The retromandibular vein (RMV) is formed by the union of superficial temporal vein and maxillary vein and descends in the substance of the parotid gland. RMV is closely related with facial nerve within the parotid tissue. Identification and preservation of facial nerve is one of the crucial steps in the parotid surgery [1, 2], and RMV is one of the landmarks to identify facial nerve in parotid surgery [3]. Complications such as bleeding and damage to facial nerve may occur if the surgeon is not aware about the different anatomical variations of RMV in relation to facial nerve [4]. This study presents one of the rarest variations of relationship between RMV and facial nerve found during parotid surgery.

2. Case Report

A 24-year-old male patient presented with gradually progressive swelling in the right side of the cheek and below the earlobe for last one year with no complaint of pain, fever, redness over the skin, or any weakness of facial musculature. On physical examination, a 3 × 2 cm firm, nontender, and mobile swelling was present in the right parotid region. Ultrasound examination showed a 2.7 × 1.5 cm well-defined swelling in the superfacial lobe of the right parotid gland with minimal vascularity. A fine-needle aspiration cytology revealed pleomorphic adenoma of the right parotid gland. With this diagnosis, right adequate parotidectomy was planned. During surgery after identification of facial nerve, while tracing branches of facial nerve forwards RMV was found to be crossing the two main trunks of facial nerve remaining lateral as shown in Figure 1. All the branches of facial nerve were identified, and adequate parotidectomy was done.

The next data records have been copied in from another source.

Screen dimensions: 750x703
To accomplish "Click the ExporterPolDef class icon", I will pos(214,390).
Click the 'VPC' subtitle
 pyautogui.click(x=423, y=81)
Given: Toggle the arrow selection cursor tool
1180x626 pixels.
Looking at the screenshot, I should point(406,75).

Figure 1: Preoperative view after adequate parotidectomy showing RMV lateral to facial nerve branches.

3. Discussion

Facial nerve is one of the most important structures to be preserved in parotid surgery [1] as it controls the muscles of facial expression. During parotid surgery, there are important landmarks such as tragal pointer, posterior belly of digastric, stylomastoid foramen, RMV, and tympanomastoid suture line to identify facial nerve [5, 6].

Localization of RMV helps in identification and preservation of facial nerve and its branches. In most of the cases (88%), RMV is medial to facial nerve, but in some cases (11.83%), anatomical variations of RMV were found [7] and this creates risk of bleeding and damage to facial nerve [4, 6]. RMV may be found lateral to the lower division and medial to the upper division and may also be detected lying anterior to the facial nerve as a ring around the nerve branches or as a fork formed by the vein branches [1, 6, 8].

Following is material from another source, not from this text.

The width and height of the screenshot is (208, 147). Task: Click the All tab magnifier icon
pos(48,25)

A cadaveric study was conducted to examine the correlation of an anatomy of the marginal mandibular branch of the facial nerve and its surrounding tissues [9]. This study investigated 85 facial halves and found that 83% of the specimens had inferior division of the facial nerve crossed laterally to the RMV, whereas 17% had inferior division of the facial nerve crossed medially to the RMV [9]. The study done by Kopuz et al. reported that, in 15% of the cases, the variations involved both sides [10].

4. Conclusion

An anatomical variation was found in relation between facial nerve and RMV, and this might increase the risk of bleeding and facial nerve injury during parotid surgery. Therefore, surgeons must be aware of this important fact.

Conflicts of Interest

The authors declare that there are no conflicts of interest regarding the publication of this article.